Para os propósitos deste breve texto, eu destacaria um em particular: a disponibilidade de Franscisco em se entregar totalmente ao seu Mestre, Jesus Cristo. São Francisco quase nada deixou escrito, ao contrário do que aconteceu com alguns dos grandes místicos que tiveram uma experiência de amor com Deus. No entanto, protagonizou uma história de tal proximidade e identificação com seu Mestre que poucos lograram atingir.

O início da conversão de Franscisco é assinalado por um fato que fazem todos os seus amigos e familiares próximos taxarem-no de louco, no famoso episódio em que ele resolve distribuir com os pobres os fardos de tecidos armazenados no comércio do pai, Pedro Bernardone. Incompreendido pelos circunstantes, deixa a casa paterna para buscar um único e exclusivo refúgio: Cristo. Louco aos olhos do mundo, Francisco define para si uma meta: se unir a Cristo em sua paixão. Esse projeto de vida ele leva às últimas consequências. O coroamento de tal projeto terá sua culminância simbólica em 1224. No que constitui um dos episódios mais singulares da história de amor de Cristo com seus discípulos, Franscisco recebe os estigmas do Mestre. Impossível encontrar nos anais da história fato mais representativo da união entre Mestre e discípulo.

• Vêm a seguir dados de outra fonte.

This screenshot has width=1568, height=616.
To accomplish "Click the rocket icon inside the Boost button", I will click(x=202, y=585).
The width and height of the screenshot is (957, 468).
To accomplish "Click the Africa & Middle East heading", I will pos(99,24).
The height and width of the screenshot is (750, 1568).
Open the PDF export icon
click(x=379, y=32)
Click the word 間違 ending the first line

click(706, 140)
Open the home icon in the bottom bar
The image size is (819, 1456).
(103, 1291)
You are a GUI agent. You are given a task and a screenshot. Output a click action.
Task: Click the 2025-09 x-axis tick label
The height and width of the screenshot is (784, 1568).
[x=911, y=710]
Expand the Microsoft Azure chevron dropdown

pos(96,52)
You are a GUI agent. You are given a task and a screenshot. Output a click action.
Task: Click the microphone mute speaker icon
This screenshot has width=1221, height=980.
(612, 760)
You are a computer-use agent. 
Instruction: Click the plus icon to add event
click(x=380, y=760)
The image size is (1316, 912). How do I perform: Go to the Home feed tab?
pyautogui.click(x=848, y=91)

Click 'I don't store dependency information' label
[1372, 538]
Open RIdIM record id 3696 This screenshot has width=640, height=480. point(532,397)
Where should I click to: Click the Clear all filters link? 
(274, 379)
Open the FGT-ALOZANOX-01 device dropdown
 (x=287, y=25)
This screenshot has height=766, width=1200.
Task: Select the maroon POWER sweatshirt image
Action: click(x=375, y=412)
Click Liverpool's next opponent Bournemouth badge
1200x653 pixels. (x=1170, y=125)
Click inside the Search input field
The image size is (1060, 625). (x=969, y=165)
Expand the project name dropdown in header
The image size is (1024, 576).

Em um dos relatos dos feitos de São Francisco, na chamada Compilação de Assis, a certa altura são atribuídas ao poverello de Assis as seguintes palavras: “E disse-me o Senhor que queria que eu fosse um novo louco no mundo; e Deus não quis conduzir-nos por outra via, a não ser por esta ciência…” (Fontes franciscanas e clarianas, p. 855). O santo levou a sério a admoestação do seu Senhor, e em nenhum momento hesitou em se fazer louco aos olhos do mundo. Assim procedendo, porém, foi prodigamente recompensado, pois lhe foi dado o acesso a uma ciência de tal sublimidade e alcance que poucos letrados lograram alcançar. De tal ciência, não me restam dúvidas, só se fazem merecedores os que, sem meias-medidas, respondem com um incondicional Sim ao Mestre, e se lançam de corpo e alma no paradoxal abismo da fé.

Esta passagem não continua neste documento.